● PROBLEM TO SOLVE: The line with "Instruction: Click the info" marks the first line to copy, and the line with "Image resolution: width=625" marks the last. Transcribe that stretch of the data below exactly, without pictures.

● DATA EXTRACTS:

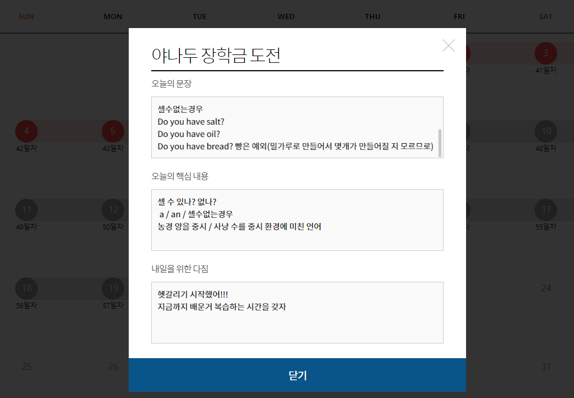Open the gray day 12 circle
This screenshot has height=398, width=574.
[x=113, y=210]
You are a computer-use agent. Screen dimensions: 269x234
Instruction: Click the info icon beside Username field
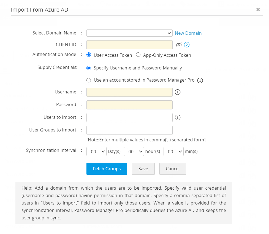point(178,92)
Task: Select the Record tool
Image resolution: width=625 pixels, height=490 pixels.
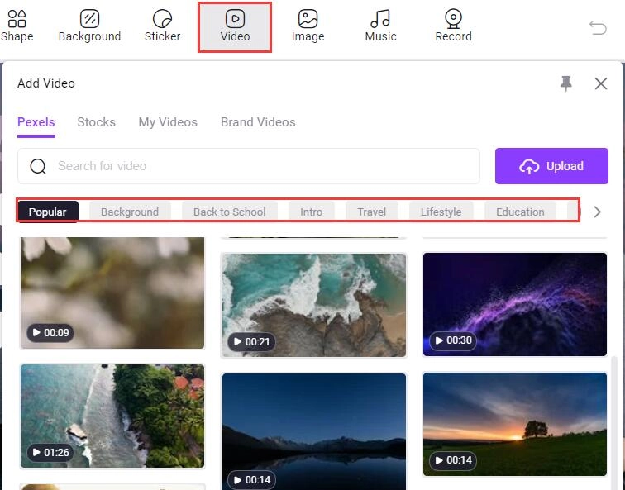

==

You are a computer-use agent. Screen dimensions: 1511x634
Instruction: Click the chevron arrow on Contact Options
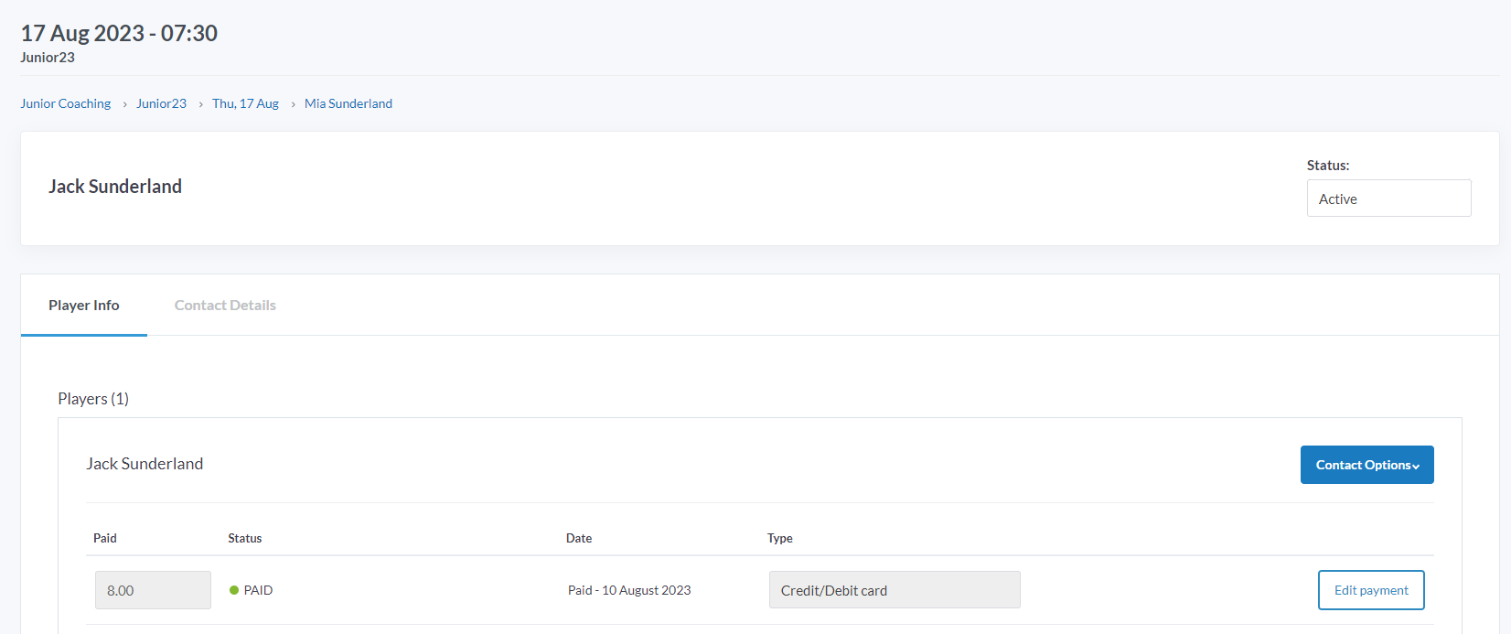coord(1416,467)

● OUTPUT BELOW:
Instruction: Click the info icon beside Username field
point(178,92)
Task: Select the Record tool
Image resolution: width=625 pixels, height=490 pixels.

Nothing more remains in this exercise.